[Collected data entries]
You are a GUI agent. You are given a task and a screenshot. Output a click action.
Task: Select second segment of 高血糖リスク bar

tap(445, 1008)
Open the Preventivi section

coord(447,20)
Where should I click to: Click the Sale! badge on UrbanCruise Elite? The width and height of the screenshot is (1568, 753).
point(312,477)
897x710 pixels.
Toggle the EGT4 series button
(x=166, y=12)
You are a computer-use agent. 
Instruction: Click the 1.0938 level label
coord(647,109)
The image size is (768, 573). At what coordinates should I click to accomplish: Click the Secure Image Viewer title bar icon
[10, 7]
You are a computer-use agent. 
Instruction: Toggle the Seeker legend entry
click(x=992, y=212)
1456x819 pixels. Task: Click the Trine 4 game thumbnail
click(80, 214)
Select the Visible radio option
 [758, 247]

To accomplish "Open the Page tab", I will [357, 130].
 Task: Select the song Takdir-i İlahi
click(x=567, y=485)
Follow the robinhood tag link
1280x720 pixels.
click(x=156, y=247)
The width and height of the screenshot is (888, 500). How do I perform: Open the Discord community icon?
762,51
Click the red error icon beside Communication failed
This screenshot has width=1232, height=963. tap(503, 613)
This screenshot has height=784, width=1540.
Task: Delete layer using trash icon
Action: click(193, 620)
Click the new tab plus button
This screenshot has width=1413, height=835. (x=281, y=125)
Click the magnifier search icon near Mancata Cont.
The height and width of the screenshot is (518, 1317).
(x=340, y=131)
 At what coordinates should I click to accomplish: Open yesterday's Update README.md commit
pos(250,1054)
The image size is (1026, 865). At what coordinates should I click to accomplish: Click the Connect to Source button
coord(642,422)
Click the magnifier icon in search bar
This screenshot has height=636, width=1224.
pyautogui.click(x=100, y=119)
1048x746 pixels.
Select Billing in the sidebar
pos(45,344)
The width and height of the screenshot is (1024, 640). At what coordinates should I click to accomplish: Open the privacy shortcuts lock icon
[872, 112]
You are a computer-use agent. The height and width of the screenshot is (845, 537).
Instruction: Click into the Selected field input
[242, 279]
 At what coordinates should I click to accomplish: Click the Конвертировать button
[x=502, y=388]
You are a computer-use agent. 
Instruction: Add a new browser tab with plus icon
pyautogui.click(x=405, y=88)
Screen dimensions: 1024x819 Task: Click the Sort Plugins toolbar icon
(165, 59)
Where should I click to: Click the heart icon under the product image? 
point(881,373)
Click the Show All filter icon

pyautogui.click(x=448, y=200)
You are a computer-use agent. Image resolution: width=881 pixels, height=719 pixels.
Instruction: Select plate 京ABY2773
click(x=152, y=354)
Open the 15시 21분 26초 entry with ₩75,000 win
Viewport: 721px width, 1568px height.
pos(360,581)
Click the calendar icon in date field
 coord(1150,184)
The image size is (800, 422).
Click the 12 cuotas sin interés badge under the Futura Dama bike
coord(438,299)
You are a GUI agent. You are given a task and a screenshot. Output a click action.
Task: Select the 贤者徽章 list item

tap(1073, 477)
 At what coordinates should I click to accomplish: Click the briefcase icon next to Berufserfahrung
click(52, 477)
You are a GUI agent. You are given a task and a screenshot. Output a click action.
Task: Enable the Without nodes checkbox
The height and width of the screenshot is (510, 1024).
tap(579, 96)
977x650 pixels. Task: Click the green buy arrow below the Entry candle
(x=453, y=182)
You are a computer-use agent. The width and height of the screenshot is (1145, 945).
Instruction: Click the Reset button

▸ **EXERCISE OBJECTIVE**
Repeat the data exactly. Leave nothing out.

▸ **RESULT**
You are a GUI agent. You are given a task and a screenshot. Output a click action.
Task: Select second segment of 高血糖リスク bar

tap(445, 1008)
Open the Preventivi section

coord(447,20)
Where should I click to: Click the Sale! badge on UrbanCruise Elite? The width and height of the screenshot is (1568, 753).
point(312,477)
897x710 pixels.
Toggle the EGT4 series button
(x=166, y=12)
You are a computer-use agent. 
Instruction: Click the 1.0938 level label
coord(647,109)
The image size is (768, 573). At what coordinates should I click to accomplish: Click the Secure Image Viewer title bar icon
[10, 7]
You are a computer-use agent. 
Instruction: Toggle the Seeker legend entry
click(x=992, y=212)
1456x819 pixels. Task: Click the Trine 4 game thumbnail
click(80, 214)
Select the Visible radio option
 [758, 247]

To accomplish "Open the Page tab", I will [357, 130].
 Task: Select the song Takdir-i İlahi
click(x=567, y=485)
Follow the robinhood tag link
1280x720 pixels.
click(x=156, y=247)
The width and height of the screenshot is (888, 500). How do I perform: Open the Discord community icon?
762,51
Click the red error icon beside Communication failed
This screenshot has width=1232, height=963. tap(503, 613)
This screenshot has height=784, width=1540.
Task: Delete layer using trash icon
Action: click(193, 620)
Click the new tab plus button
This screenshot has width=1413, height=835. (x=281, y=125)
Click the magnifier search icon near Mancata Cont.
The height and width of the screenshot is (518, 1317).
(x=340, y=131)
 At what coordinates should I click to accomplish: Open yesterday's Update README.md commit
pos(250,1054)
The image size is (1026, 865). At what coordinates should I click to accomplish: Click the Connect to Source button
coord(642,422)
Click the magnifier icon in search bar
This screenshot has height=636, width=1224.
pyautogui.click(x=100, y=119)
1048x746 pixels.
Select Billing in the sidebar
pos(45,344)
The width and height of the screenshot is (1024, 640). At what coordinates should I click to accomplish: Open the privacy shortcuts lock icon
[872, 112]
You are a computer-use agent. The height and width of the screenshot is (845, 537).
Instruction: Click into the Selected field input
[242, 279]
 At what coordinates should I click to accomplish: Click the Конвертировать button
[x=502, y=388]
You are a computer-use agent. 
Instruction: Add a new browser tab with plus icon
pyautogui.click(x=405, y=88)
Screen dimensions: 1024x819 Task: Click the Sort Plugins toolbar icon
(165, 59)
Where should I click to: Click the heart icon under the product image? 
point(881,373)
Click the Show All filter icon

pyautogui.click(x=448, y=200)
You are a computer-use agent. Image resolution: width=881 pixels, height=719 pixels.
Instruction: Select plate 京ABY2773
click(x=152, y=354)
Open the 15시 21분 26초 entry with ₩75,000 win
Viewport: 721px width, 1568px height.
pos(360,581)
Click the calendar icon in date field
 coord(1150,184)
The image size is (800, 422).
Click the 12 cuotas sin interés badge under the Futura Dama bike
coord(438,299)
You are a GUI agent. You are given a task and a screenshot. Output a click action.
Task: Select the 贤者徽章 list item

tap(1073, 477)
 At what coordinates should I click to accomplish: Click the briefcase icon next to Berufserfahrung
click(52, 477)
You are a GUI agent. You are given a task and a screenshot. Output a click action.
Task: Enable the Without nodes checkbox
The height and width of the screenshot is (510, 1024).
tap(579, 96)
977x650 pixels. Task: Click the green buy arrow below the Entry candle
(x=453, y=182)
You are a computer-use agent. The width and height of the screenshot is (1145, 945).
Instruction: Click the Reset button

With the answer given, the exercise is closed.